Und sie wird noch weniger werden. Einem Bericht des Focus zufolge, will die Bahn AG mehrere Millionen Euro an der Wartung der ICE-Züge einsparen. Sie sollen statt nach 60 000 Kilometern Fahrt erst ab 80 000 gewartet werden. Erst der Profit, dann die Sicherheit. Ihr Hartmut Mehdorn.

Sitzen im Notstand

Friedensbewegung. Das Ordnungsamt der Stadt Frankfurt/Main hat Ermittlungen wegen des Vorwurfs einer Ordnungswidrigkeit gegen 1 273 Personen eingeleitet, die sich an Sitzblockaden vor der US-Airbase in Frankfurt/Main während des Irakkrieges beteiligten. Nun drohen den Demonstranten Geldbußen in Höhe von 100 Euro zuzüglich einer Verwaltungsgebühr von 18 Euro. Wie das Komitee für Grundrechte und Demokratie mitteilte, wollen die Betroffenen Einspruch gegen die Bußgeldbescheide erheben. »Da der Angriffskrieg gegen den Irak sowohl gegen das Grundgesetz als auch gegen das Völkerrecht und das Gewaltverbot der UN-Charta verstoßen hat, liegen Gründe für einen rechtfertigenden Notstand vor«, argumentiert das Komitee.
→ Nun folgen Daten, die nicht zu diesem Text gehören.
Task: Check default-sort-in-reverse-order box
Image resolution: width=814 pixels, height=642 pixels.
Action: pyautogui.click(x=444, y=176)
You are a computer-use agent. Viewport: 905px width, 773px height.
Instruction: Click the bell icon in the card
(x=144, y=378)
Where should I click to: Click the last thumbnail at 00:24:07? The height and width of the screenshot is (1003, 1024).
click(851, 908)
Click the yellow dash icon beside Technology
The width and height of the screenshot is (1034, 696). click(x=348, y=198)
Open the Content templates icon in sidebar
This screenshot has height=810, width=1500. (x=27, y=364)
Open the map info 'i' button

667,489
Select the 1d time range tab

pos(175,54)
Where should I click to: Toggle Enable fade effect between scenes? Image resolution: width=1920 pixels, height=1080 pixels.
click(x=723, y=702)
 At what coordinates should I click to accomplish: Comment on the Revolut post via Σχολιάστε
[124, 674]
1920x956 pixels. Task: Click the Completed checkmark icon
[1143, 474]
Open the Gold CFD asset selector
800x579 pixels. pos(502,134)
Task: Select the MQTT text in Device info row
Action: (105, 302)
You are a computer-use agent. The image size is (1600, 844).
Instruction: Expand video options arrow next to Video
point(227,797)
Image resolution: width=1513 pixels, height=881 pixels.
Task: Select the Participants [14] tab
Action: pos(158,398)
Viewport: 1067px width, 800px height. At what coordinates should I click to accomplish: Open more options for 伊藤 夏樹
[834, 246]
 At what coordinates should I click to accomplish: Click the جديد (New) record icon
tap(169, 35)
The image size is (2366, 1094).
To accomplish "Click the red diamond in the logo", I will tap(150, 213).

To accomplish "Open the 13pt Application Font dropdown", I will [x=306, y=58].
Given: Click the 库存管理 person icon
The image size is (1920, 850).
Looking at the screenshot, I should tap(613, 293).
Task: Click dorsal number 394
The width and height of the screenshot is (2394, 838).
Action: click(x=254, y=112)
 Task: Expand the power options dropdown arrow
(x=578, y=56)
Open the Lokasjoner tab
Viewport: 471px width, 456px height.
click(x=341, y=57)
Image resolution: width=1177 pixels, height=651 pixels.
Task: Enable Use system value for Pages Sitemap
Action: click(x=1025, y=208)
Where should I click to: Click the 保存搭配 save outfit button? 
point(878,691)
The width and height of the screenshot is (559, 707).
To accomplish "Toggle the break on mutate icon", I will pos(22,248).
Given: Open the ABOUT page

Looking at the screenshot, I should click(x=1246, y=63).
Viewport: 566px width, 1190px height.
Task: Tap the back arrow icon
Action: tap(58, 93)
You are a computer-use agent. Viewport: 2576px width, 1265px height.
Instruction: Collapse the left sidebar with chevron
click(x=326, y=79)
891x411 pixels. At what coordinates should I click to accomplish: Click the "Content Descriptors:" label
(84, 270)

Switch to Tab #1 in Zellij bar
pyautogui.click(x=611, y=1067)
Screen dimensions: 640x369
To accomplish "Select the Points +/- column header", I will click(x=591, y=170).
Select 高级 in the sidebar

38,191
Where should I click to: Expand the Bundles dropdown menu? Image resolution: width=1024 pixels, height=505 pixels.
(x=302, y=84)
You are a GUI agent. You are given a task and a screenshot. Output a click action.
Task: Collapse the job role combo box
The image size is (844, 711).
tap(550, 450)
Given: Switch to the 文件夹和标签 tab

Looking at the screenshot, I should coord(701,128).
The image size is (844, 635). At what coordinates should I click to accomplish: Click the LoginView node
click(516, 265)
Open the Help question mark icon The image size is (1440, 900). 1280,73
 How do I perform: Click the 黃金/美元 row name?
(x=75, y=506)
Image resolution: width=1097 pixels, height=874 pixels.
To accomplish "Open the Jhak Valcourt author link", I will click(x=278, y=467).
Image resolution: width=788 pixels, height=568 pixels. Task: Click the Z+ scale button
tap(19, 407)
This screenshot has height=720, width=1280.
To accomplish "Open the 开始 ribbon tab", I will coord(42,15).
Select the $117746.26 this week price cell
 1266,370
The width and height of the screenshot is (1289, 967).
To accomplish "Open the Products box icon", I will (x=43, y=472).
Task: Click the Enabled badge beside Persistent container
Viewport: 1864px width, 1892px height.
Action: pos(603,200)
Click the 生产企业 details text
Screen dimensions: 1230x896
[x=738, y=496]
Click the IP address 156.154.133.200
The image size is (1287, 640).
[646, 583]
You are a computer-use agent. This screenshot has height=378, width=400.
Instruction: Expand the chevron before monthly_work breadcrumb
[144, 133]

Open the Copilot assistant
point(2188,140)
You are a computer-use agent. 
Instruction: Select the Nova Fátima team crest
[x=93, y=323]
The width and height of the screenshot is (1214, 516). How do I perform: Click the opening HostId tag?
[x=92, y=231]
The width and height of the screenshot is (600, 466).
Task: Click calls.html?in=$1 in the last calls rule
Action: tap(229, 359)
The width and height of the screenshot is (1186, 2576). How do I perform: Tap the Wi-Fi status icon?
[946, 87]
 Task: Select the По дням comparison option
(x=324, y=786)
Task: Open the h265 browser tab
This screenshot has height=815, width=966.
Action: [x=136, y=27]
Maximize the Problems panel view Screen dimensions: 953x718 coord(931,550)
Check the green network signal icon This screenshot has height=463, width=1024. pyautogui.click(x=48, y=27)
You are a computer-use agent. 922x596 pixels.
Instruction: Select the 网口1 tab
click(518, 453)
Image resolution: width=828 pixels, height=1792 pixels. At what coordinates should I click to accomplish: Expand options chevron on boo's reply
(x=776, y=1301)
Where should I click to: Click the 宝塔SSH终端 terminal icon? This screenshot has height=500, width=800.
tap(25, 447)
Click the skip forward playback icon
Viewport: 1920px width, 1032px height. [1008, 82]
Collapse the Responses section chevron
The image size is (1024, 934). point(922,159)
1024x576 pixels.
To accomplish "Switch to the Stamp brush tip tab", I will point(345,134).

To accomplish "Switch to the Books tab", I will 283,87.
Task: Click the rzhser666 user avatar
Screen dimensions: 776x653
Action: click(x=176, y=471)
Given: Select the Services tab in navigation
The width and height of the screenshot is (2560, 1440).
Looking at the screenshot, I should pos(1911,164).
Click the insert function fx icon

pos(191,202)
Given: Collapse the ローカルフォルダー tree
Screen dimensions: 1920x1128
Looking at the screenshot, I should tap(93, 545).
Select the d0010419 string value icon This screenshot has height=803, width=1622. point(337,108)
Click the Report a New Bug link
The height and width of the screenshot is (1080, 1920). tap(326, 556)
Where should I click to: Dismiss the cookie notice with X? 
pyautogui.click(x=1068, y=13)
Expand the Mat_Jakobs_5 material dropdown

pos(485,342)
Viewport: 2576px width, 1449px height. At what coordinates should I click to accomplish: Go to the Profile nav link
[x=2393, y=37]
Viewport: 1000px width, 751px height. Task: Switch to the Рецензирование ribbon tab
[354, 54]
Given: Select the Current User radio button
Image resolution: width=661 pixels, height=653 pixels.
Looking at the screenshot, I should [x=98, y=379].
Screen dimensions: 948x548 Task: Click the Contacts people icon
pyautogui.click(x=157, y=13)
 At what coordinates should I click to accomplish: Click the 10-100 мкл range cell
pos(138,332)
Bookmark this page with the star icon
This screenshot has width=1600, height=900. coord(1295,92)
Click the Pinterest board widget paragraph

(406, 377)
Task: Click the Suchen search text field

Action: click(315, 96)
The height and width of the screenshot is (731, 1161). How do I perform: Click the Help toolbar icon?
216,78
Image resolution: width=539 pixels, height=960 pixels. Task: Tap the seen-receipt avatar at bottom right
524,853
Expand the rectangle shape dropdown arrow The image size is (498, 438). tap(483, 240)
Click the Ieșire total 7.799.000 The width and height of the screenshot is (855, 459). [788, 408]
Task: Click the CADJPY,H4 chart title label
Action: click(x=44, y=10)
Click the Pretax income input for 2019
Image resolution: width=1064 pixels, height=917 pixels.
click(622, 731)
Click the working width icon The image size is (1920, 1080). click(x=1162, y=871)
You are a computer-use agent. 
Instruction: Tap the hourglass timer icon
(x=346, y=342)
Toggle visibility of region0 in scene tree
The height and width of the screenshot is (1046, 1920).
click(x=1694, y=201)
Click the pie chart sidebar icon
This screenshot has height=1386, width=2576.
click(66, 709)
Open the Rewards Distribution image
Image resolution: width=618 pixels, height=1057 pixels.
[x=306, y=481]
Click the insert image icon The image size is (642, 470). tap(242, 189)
Die Stadt Frankfurt unternimmt mit den Bußgeldverfahren vor allem etwas gegen ihren finanziellen Notstand. Insgesamt könnten bei einem Erfolg der Verfahren 160 000 Euro in die Kasse der Stadt fließen.

Der Aufschwung ist da

Arbeitslosenzahlen. Die gute Nachricht zum Schluss: Die Arbeitslosenzahlen könnten sinken. Denn nach einem Erlass der Bundesanstalt für Arbeit in Nürnberg sollen die Vermittler auf den Arbeitsämtern zukünftig Arbeitslose, die sich krank melden, aus der Statistik streichen. Der neueste Plan zur Senkung der Arbeitslosenzahl lautet: mehr Kranke, weniger Arbeitslose. Deutschland denkt sich eben immer wieder etwas aus.